--- RAW DATA ---

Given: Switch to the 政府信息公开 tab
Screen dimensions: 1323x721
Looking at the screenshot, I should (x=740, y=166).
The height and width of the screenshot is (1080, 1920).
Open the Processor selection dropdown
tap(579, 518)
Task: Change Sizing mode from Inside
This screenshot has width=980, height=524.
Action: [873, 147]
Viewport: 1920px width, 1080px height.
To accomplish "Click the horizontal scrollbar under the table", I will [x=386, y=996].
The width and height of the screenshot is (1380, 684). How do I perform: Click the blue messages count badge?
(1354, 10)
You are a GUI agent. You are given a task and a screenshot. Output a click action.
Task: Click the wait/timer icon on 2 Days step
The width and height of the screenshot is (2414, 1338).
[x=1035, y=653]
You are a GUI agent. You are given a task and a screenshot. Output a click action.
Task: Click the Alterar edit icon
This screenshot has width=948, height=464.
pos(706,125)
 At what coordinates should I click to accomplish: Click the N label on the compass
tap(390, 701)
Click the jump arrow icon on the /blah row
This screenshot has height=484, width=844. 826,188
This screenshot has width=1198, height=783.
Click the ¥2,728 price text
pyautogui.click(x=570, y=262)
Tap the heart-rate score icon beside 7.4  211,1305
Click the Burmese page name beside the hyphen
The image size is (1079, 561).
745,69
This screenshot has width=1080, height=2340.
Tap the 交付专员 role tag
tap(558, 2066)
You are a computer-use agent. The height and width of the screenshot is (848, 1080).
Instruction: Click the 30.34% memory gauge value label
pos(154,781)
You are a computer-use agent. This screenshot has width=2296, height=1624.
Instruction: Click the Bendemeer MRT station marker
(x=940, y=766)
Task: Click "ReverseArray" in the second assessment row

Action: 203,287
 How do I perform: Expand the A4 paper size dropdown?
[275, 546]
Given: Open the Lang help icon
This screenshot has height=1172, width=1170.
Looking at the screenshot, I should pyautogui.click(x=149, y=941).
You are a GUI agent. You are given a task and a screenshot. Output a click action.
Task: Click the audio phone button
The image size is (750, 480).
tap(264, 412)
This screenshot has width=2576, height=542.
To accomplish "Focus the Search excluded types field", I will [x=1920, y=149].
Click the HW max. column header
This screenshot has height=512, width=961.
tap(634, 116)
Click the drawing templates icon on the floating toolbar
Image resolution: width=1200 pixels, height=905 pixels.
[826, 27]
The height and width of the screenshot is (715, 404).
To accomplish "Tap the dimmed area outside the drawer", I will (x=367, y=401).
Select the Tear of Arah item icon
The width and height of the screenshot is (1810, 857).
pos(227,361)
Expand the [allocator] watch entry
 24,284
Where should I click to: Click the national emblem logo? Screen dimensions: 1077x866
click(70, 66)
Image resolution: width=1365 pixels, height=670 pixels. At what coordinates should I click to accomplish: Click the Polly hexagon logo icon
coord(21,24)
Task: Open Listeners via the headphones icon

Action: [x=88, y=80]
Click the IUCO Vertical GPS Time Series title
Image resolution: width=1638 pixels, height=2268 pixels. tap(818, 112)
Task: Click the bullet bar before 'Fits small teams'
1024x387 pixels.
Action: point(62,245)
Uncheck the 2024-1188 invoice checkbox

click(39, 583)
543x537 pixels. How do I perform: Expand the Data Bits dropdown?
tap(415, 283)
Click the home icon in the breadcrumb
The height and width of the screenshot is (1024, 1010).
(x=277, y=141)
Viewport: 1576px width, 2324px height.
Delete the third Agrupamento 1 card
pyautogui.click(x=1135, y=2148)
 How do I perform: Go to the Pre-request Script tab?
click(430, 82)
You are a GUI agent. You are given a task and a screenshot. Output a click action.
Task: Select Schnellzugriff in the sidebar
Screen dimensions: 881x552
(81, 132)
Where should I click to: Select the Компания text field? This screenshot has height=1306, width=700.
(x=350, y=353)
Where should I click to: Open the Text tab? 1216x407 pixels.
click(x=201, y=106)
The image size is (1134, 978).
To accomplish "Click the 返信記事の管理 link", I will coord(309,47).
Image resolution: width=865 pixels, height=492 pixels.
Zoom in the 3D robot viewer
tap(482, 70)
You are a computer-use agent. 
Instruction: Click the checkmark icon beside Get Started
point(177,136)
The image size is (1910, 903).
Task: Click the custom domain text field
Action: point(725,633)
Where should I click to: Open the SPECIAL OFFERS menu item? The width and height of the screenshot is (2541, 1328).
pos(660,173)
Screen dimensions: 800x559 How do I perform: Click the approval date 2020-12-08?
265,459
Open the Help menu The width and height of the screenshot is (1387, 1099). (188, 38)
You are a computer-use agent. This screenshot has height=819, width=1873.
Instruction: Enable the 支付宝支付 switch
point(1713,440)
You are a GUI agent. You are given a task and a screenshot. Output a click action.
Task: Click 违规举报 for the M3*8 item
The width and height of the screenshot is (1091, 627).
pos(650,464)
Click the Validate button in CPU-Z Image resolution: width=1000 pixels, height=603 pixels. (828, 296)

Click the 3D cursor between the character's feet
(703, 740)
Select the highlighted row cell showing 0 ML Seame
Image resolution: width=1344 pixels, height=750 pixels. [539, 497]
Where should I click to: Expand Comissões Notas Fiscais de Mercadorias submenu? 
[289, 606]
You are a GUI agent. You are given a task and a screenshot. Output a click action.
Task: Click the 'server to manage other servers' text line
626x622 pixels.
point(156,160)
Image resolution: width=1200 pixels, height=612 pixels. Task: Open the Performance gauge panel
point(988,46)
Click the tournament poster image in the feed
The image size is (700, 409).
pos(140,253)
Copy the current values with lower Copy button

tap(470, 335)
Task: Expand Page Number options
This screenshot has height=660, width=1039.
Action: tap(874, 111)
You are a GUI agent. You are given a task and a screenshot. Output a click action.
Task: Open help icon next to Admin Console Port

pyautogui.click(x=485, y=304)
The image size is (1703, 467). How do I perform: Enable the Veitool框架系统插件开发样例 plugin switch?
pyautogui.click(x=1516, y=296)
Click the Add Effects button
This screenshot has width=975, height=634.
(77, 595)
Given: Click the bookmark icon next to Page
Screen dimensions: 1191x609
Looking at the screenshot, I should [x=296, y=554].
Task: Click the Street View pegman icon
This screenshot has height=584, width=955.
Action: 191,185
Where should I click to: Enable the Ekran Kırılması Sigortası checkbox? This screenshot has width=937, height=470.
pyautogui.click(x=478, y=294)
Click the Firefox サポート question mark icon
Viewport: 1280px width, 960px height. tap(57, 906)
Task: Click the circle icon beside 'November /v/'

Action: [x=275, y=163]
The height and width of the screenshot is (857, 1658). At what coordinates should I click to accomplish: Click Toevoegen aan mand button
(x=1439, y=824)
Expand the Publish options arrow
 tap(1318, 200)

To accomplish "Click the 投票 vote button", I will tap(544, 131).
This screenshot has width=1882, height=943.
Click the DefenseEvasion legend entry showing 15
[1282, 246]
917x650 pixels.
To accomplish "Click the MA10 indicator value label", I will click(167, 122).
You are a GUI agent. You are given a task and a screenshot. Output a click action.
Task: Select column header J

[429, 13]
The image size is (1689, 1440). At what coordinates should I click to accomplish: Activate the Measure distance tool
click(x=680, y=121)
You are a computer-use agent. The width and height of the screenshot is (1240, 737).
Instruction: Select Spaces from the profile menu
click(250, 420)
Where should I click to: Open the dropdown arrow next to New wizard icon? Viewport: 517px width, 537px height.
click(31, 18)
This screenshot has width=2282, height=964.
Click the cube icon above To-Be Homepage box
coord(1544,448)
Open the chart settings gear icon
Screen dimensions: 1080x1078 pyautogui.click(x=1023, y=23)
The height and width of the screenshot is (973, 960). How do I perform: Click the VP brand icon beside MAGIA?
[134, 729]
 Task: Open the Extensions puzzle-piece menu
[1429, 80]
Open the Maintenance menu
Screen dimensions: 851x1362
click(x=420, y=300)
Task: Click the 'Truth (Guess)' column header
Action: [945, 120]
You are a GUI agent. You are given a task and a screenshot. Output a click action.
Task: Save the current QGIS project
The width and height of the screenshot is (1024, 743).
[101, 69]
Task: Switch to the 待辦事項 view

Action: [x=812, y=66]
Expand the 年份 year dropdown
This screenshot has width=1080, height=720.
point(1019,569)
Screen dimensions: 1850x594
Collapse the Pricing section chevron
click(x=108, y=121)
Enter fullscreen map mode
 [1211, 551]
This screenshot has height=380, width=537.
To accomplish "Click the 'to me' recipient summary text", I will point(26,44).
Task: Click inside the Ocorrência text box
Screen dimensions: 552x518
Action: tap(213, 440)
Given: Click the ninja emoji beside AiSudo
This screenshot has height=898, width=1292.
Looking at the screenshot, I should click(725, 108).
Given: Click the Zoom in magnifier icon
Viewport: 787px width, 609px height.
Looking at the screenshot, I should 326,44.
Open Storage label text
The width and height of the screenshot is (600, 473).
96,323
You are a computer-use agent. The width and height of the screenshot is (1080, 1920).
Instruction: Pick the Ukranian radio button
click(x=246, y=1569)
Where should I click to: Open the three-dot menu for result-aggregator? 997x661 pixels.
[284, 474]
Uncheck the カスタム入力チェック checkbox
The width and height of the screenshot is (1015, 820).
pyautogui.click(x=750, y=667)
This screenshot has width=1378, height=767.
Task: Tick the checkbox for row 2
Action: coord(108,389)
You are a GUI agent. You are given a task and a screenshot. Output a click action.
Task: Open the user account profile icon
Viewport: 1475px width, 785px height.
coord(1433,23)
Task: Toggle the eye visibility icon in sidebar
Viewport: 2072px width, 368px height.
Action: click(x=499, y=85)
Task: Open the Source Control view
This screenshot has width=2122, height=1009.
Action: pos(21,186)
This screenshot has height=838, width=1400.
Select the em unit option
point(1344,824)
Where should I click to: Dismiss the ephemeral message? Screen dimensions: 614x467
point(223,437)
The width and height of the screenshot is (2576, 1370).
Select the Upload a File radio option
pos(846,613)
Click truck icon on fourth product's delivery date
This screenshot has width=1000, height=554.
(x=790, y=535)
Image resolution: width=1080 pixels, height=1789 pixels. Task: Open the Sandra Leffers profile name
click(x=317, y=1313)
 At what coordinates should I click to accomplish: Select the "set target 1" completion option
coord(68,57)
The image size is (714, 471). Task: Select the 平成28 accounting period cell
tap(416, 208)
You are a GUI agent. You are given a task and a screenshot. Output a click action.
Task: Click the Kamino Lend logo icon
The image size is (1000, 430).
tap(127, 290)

---

• [OBJECTIVE]: Which lines in the entries above contain the word "dimensions", matching its uppercase and lowercase letters exactly? Copy each such line in full.

• [EXERCISE RESPONSE]:
Screen dimensions: 1323x721
Where should I click to: Click the national emblem logo? Screen dimensions: 1077x866
Screen dimensions: 881x552
Screen dimensions: 800x559 How do I perform: Click the approval date 2020-12-08?
Screen dimensions: 1191x609
Screen dimensions: 1080x1078 pyautogui.click(x=1023, y=23)
Screen dimensions: 851x1362
Screen dimensions: 1850x594
Screen dimensions: 552x518
Where should I click to: Dismiss the ephemeral message? Screen dimensions: 614x467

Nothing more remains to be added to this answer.